Dio è gioioso: Papa Francesco (Angelus, 15 Settembre 2013): Nella Liturgia di oggi si legge il capitolo 15 del Vangelo di Luca, che contiene le tre parabole della misericordia: quella della pecora smarrita, quella della moneta perduta, e poi la più lunga di tutte le parabole, tipica di san Luca, quella del padre e dei due figli, il figlio “prodigo” e il figlio, che si crede “giusto”, che si crede santo. Tutte e tre queste parabole parlano della gioia di Dio. Dio è gioioso. Interessante questo: Dio è gioioso! E qual è la gioia di Dio? La gioia di Dio è perdonare, la gioia di Dio è perdonare! È la gioia di un pastore che ritrova la sua pecorella; la gioia di una donna che ritrova la sua moneta; è la gioia di un padre che riaccoglie a casa il figlio che si era perduto, era come morto ed è tornato in vita, è tornato a casa. Qui c’è tutto il Vangelo! Qui! Qui c’è tutto il Vangelo, c’è tutto il Cristianesimo! Ma guardate che non è sentimento, non è “buonismo”! Al contrario, la misericordia è la vera forza che può salvare l’uomo e il mondo dal “cancro” che è il peccato, il male morale, il male spirituale. Solo l’amore riempie i vuoti, le voragini negative che il male apre nel cuore e nella storia. Solo l’amore può fare questo, e questa è la gioia di Dio!
I Lettura: Vincenzo Raffa (Liturgia Festiva): Il nostro nascere e il nostro morire non sono più il fenomeno comune a tutti gli individui della specie animale. Sono un mistero di partecipazione dinamica all’attività di Cristo. Nasciamo, operiamo e moriamo per l’edificazione del Regno di Dio, che è il regno nel quale Cristo è re e ognuno diventa parimenti partecipe della sua regalità.
Vangelo
Vi sarà gioia nel cielo per un solo peccatore che si converte.

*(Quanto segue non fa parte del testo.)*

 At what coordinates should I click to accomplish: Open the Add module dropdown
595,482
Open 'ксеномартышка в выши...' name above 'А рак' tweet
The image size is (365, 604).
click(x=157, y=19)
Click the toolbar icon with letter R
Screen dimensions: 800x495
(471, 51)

Gesù accoglie i peccatori e mangia con loro e questo gli procura critiche e mormorazioni. L’amore per i peccatori, gli ultimi, i reietti, è uno dei punti di costante tensione fra Gesù e i suoi avversari. Nel vangelo di oggi vengono proclamate le parabole della moneta perduta e ritrovata e la parabola della pecora ritrovata dal pastore. Pastore e gregge sono un tema classico dell’Antico Testamento. Il ritrovamento della pecora smarrita è un tratto abituale della salvezza (Mi 4,6-7; Ez 34,11-16; Ger 23,1-4). Dio è il pastore che si oppone ai capi del popolo che sono “cattivi” pastori: cercano e difendono se stessi anziché servire il gregge e avere compassione di coloro che si smarriscono. In tutte e due le parabole viene messa in evidenza la gioia di Dio per la conversione del peccatore. La gioia è un altro tema ricorrente nel vangelo di Luca.
Dal Vangelo secondo Luca
Lc 15,1-10
In quel tempo, si avvicinavano a Gesù tutti i pubblicani e i peccatori per ascoltarlo. I farisei e gli scribi mormoravano dicendo: «Costui accoglie i peccatori e mangia con loro».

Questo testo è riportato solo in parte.